In their report, “Green Recovery: A Program to Create Good Jobs and Start Building a Low-Carbon Economy,” they lay out how this recovery plan would work:
Specifically, we outline in our report a program of investment that would inject $100 billion in federal money into the domestic economy through near-term spending on energy efficiency and renewable energy, while leveraging at least an additional $20 billion in private capital through loan guarantees. The report focuses on strategies that ensure that funds are brought to bear relatively quickly within the timeframe necessary to jumpstart the economy.

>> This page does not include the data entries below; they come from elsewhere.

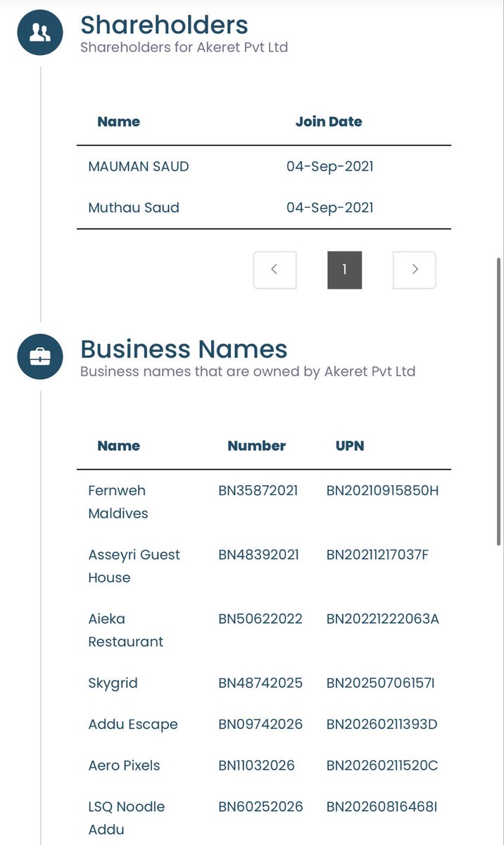504x845 pixels.
Task: Click the Shareholders people icon
Action: 40,32
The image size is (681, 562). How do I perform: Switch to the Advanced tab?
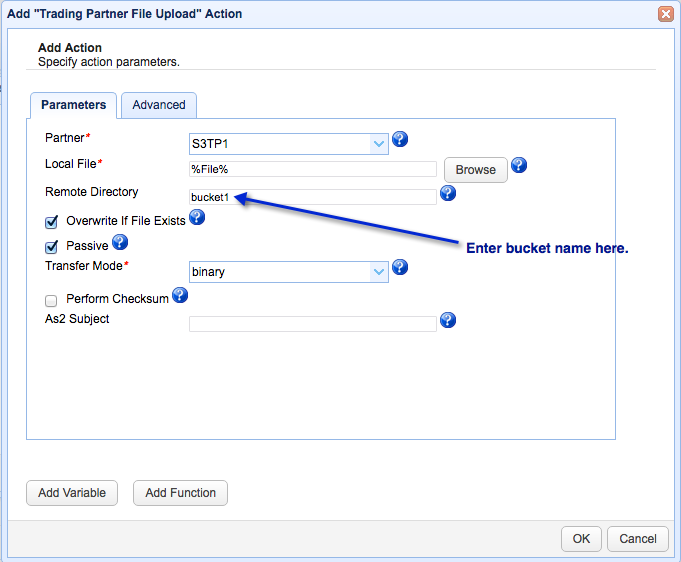(159, 105)

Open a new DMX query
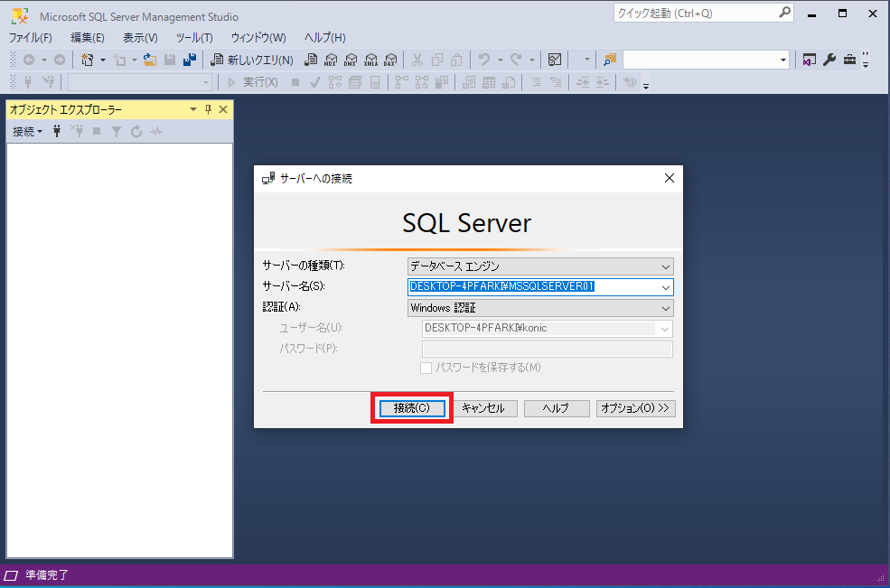(351, 60)
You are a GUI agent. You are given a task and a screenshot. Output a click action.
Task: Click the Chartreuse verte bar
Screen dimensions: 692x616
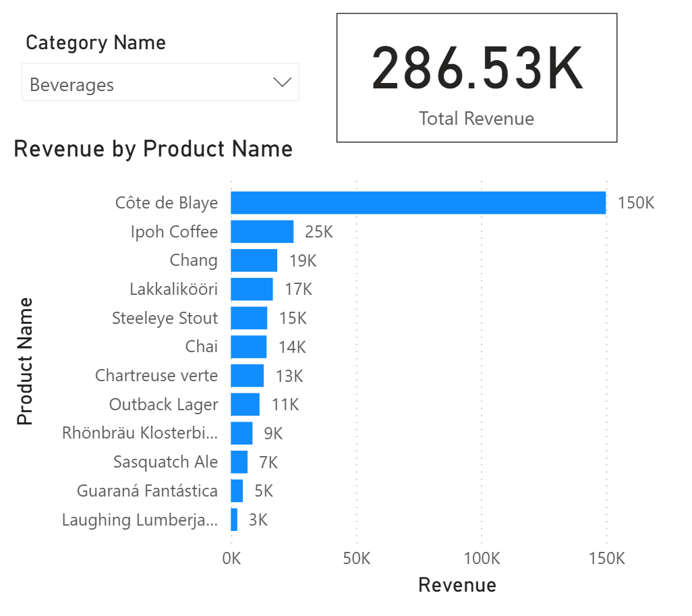247,376
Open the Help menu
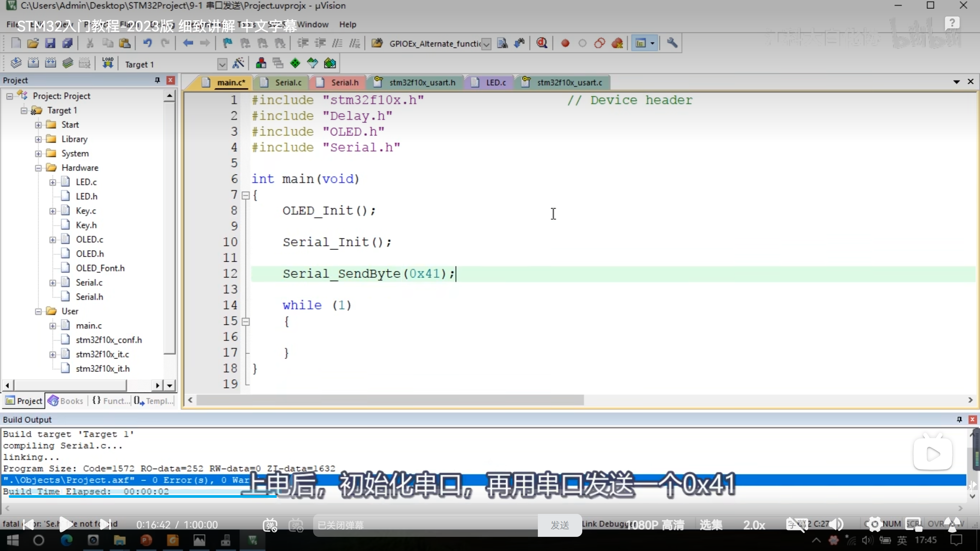The width and height of the screenshot is (980, 551). coord(347,24)
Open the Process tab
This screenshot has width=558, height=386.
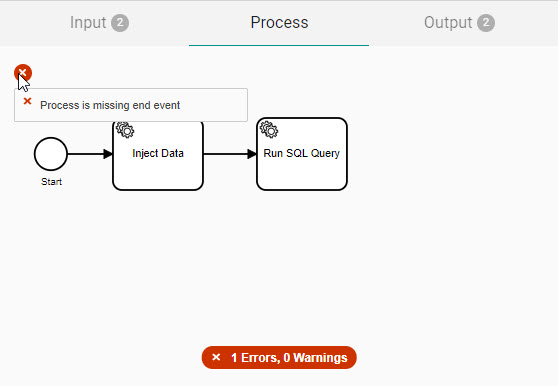[279, 23]
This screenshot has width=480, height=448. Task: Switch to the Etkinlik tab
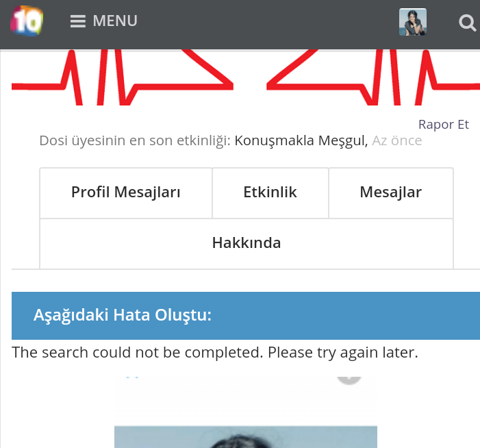pos(270,193)
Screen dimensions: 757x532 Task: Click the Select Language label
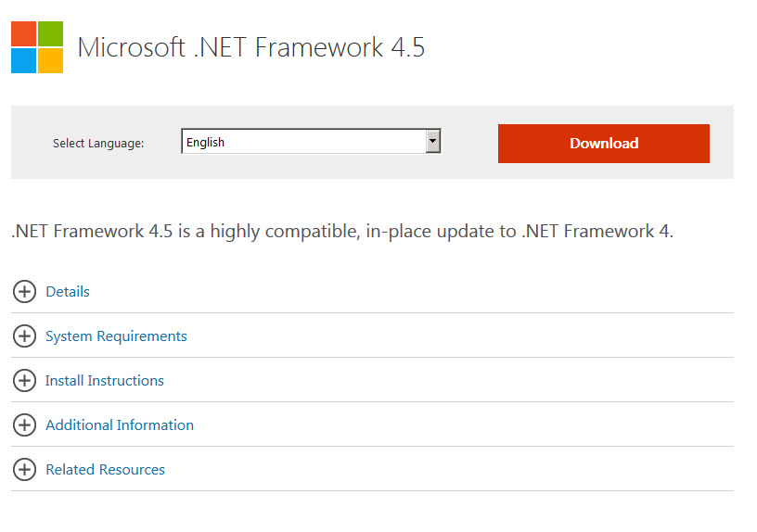tap(98, 144)
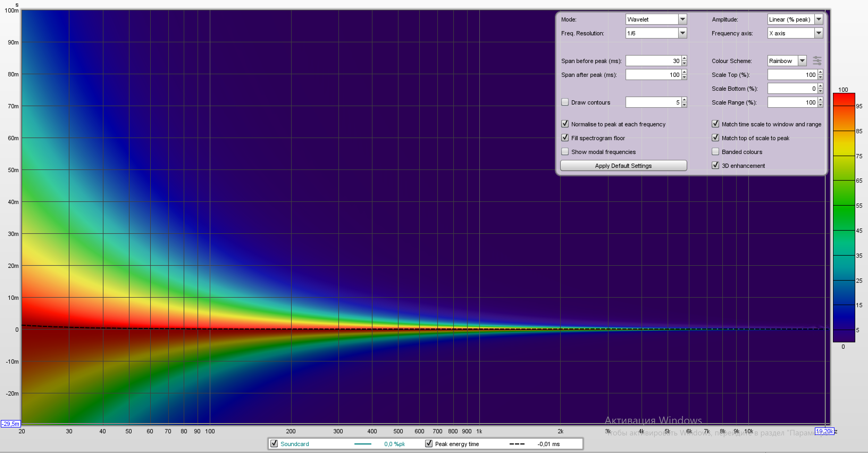
Task: Toggle the Soundcard trace checkbox in the legend
Action: point(274,444)
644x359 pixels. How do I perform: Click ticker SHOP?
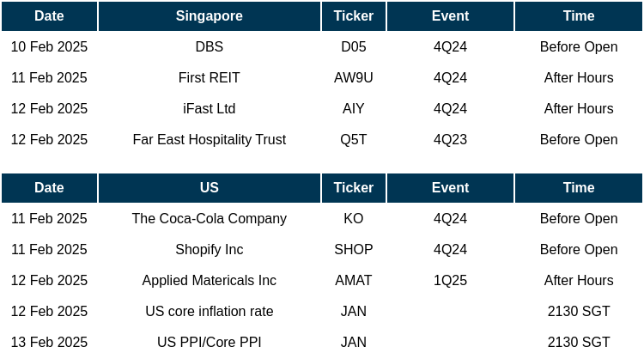[353, 250]
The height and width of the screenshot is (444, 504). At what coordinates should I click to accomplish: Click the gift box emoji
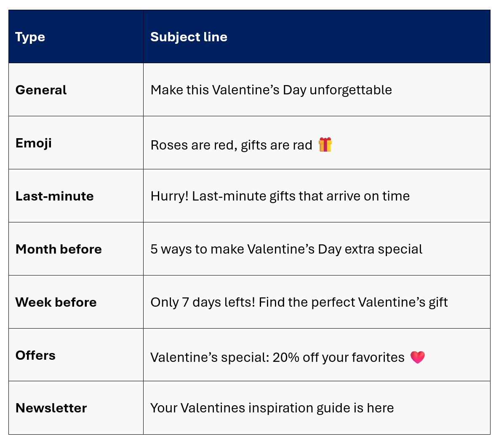coord(325,144)
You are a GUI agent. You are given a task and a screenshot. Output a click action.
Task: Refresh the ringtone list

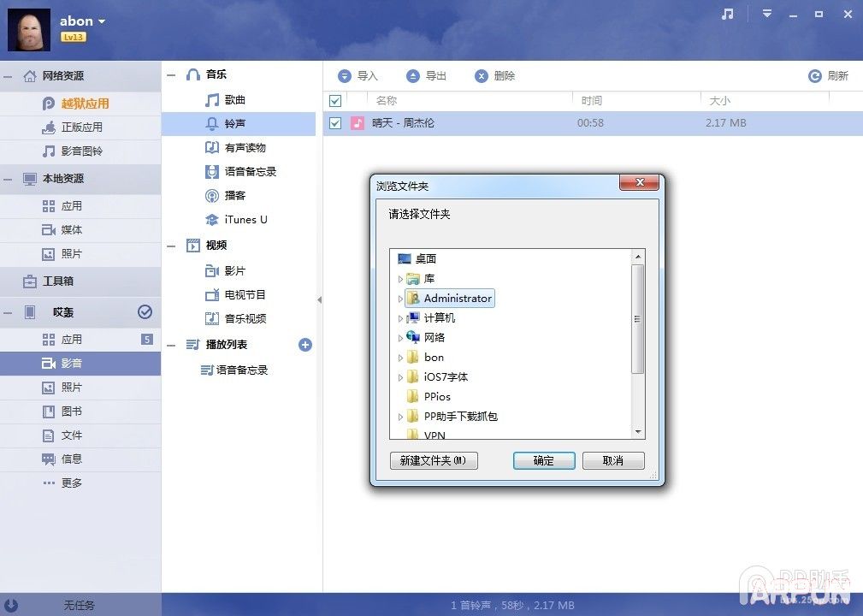814,75
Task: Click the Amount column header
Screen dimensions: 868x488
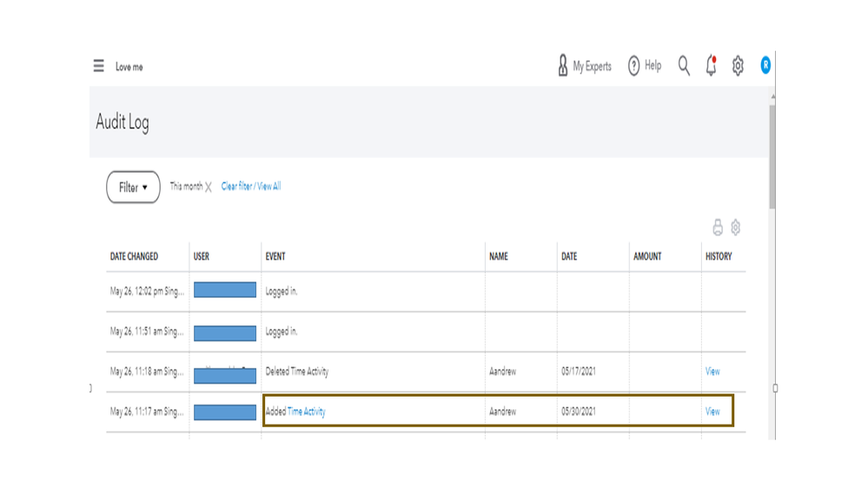Action: tap(647, 257)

This current memo expands on the on the “Green Recovery” report by identifying the specific policies that could be used to drive new investment within a matter of a few months to a year, in some cases offering immediate stimulus, and in others providing meaningful near-term strategies for economic recovery and growth.
They include a list of prioritized policies that they suggest investing in quickly to stimulate all sectors of the economy: transportation, manufacturing, construction, building efficiency, neighborhood revitalization, and workforce development. Below are summaries of the recommended policies:
Stimulus investments:
• Transit agencies and ready-to-go transportation projects: Provide $2 billion in assistance to transit agencies to reduce transit fares and expand services, and begin construction on ready-to-go rail and other projects.
• Refundable residential energy efficiency tax credits: Increase funding for refundable residential energy efficiency tax credits to $5 billion and raise the maximum credit for household efficiency upgrades to $2,000.
• Clean renewable energy bonds: Increase CREB funding for consumer-owned utilities to $5 billion to jump-start renewable energy projects.
• “Cash for Clunkers” rebates for older cars: Initiate a $2.5 billion annual program to purchase and scrap older, more polluting cars, in exchange for an owner agreement to acquire a more efficient vehicle or use alternative transportation.
• The Weatherization Assistance Program: Fully fund the Weatherization Assistance Program at $900 million, the amount Congress is authorized to spend on the program in FY 2009, and build toward a goal of weatherizing 1 million homes.
Recovery investments:
• Energy efficiency and conservation block grants: Increase appropriation to $6 billion to fund states, cities, and counties in pursuing clean energy projects.
• Solar roofs on federal buildings: Authorize $3.5 billion to install 2,000 megawatts of solar power on federal rooftops, and amend federal electricity contracting to allow for 30-year power purchasing agreements.
• New Starts Transit project investments: Fully fund the New Starts Transit budget at the $6.6 billion authorized in Safe, Accountable, Flexible, Efficient Transportation Equity Act: A Legacy for Users.
• Green school construction and renovation: Support state and local school modernization, renovation, and repair at $7.25 billion.
• Green affordable housing HOME block grants: Supplement block grant funding through the HOME program with $1 billion for energy-related projects.
• HOPE VI program for green community revitalization: Appropriate $800 million for greening HOPE VI projects to meet Energy Star and green communities standards.
• Smart grid federal matching funds: Fund the Smart Grid Title of the Energy Independence and Security Act of 2007 to support $1.3 billion for infrastructure investment and demonstration projects.
• Workforce investment in the Green Jobs Act: Increase appropriation for the Green Jobs Act, authorized in the 2007 Energy Independence and Security Act to $250 million to provide job training and workforce investment in energy efficiency and renewable-energy installations.
• Green jobs restoring the land: Expand existing programs by $800 million to restore parkland, forests, wetlands, wildlife refuges, and rural ecosystems.
• Manufacturing Extension Partnership: Expand the capacity of domestic manufacturing modernization efforts by increasing MEP funding to $200 million.
• Advanced coal technology to capture carbon: Invest $1.1 billion to deploy demonstration carbon capture-and-storage technology at a coal-fired power plant.
• Additional green infrastructure for clean water: Invest in broader community benefits and green jobs with $3 billion in green storm water infrastructure.
From their investment ideas, like clean renewable energy bonds that support American independence from foreign oil, to their recovery projects that create construction and manufacturing jobs for the building of green schools and low-income housing, the ideas outlined in this report plan have real potential to boost the economy and support the low-carbon future we desperately need.